--- begin ---

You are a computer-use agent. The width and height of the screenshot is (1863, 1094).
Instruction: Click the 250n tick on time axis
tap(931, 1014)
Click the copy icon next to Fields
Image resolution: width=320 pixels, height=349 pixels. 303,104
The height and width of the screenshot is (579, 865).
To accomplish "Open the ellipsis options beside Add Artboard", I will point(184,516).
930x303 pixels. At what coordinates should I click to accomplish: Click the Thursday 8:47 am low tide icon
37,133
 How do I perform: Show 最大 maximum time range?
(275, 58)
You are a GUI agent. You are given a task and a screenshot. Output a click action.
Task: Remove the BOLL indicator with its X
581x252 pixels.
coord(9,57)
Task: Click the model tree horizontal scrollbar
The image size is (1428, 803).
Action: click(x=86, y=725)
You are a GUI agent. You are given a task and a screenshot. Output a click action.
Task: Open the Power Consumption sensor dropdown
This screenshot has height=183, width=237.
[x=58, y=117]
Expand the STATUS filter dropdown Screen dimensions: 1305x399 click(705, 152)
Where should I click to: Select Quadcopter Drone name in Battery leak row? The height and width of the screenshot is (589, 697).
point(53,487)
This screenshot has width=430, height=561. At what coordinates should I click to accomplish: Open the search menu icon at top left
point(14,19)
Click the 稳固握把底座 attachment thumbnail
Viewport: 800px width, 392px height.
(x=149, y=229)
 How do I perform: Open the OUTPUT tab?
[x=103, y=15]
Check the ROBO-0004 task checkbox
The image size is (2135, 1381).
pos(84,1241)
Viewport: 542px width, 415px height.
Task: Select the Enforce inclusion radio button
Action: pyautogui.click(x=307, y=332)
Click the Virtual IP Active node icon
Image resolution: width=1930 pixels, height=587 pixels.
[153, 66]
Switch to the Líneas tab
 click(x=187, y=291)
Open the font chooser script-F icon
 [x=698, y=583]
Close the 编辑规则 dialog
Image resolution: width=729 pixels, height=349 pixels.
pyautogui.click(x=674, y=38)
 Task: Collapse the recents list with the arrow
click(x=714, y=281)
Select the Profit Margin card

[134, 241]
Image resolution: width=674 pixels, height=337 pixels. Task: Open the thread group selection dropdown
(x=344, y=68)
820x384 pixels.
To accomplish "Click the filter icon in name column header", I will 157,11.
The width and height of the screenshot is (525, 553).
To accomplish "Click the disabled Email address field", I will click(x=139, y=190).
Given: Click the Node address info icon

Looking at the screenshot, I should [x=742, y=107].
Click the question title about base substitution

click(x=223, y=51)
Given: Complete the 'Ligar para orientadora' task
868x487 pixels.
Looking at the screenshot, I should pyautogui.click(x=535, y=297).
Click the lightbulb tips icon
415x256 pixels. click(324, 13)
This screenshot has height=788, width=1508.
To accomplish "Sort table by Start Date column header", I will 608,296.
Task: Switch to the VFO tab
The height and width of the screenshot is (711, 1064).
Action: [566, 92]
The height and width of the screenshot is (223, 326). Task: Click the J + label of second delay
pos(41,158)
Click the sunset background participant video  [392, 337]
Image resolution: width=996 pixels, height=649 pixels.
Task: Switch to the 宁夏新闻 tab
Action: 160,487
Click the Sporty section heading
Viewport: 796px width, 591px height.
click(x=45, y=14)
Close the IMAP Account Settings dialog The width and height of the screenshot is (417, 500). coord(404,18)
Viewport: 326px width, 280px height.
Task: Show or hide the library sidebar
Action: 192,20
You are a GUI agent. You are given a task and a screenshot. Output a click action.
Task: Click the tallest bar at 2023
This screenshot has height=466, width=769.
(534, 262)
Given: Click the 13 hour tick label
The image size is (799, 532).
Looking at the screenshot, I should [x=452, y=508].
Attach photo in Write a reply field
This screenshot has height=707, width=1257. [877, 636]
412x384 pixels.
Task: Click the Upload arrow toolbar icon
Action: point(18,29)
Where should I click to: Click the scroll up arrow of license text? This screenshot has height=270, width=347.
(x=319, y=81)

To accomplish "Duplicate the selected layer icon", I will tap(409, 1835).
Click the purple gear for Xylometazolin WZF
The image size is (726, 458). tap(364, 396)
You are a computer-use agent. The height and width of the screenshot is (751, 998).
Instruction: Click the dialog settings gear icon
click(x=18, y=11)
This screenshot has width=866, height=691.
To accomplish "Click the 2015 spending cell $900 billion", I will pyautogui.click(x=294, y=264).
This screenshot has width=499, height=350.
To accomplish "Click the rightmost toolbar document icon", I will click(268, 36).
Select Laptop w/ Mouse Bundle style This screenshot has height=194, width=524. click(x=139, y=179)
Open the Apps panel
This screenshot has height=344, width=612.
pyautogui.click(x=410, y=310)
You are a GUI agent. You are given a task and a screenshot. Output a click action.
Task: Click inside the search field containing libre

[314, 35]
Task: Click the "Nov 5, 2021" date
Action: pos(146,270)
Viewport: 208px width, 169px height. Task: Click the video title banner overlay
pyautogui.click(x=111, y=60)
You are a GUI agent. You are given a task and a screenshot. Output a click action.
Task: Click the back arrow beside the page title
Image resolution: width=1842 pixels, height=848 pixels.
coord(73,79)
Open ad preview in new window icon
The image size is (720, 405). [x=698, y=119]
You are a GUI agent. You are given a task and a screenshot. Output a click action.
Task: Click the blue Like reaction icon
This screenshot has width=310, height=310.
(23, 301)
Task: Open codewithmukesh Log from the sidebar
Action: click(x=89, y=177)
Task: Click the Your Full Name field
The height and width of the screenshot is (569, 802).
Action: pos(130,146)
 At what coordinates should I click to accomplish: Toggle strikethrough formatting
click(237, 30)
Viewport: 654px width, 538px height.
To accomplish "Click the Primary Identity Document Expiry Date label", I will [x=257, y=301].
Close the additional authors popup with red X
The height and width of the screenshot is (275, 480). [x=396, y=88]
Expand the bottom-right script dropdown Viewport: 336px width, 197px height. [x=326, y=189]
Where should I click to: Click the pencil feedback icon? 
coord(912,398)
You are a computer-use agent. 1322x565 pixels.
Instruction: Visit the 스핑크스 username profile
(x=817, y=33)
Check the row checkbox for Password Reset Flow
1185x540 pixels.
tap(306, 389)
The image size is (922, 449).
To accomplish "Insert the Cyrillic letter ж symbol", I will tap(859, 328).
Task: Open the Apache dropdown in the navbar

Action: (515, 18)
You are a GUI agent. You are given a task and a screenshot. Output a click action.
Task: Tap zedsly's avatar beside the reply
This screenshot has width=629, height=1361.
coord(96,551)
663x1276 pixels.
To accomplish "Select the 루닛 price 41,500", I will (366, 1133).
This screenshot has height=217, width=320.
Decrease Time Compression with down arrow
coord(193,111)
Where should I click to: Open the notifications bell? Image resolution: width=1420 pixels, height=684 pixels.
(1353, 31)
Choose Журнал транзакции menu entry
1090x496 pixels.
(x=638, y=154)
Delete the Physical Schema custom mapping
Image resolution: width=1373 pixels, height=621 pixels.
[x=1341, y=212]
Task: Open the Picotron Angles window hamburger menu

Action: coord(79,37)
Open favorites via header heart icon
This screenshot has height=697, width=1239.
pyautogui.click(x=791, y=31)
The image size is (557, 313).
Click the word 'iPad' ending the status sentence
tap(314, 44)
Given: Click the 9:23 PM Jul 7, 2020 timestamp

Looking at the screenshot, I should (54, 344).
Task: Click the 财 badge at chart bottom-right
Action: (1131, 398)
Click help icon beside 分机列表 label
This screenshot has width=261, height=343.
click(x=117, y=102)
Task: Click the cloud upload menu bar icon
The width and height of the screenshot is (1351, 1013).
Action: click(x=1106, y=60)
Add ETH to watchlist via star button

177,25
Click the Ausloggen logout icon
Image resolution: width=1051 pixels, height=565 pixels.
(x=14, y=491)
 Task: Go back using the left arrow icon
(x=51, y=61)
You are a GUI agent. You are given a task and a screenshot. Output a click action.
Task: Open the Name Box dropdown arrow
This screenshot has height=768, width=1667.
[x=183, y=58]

--- end ---

What you are asked to do:
Extract every line of the material above that contains the word "Expand", and reproduce each one in full.

Answer to this exercise:
Expand the STATUS filter dropdown Screen dimensions: 1305x399 click(705, 152)
Expand the bottom-right script dropdown Viewport: 336px width, 197px height. [x=326, y=189]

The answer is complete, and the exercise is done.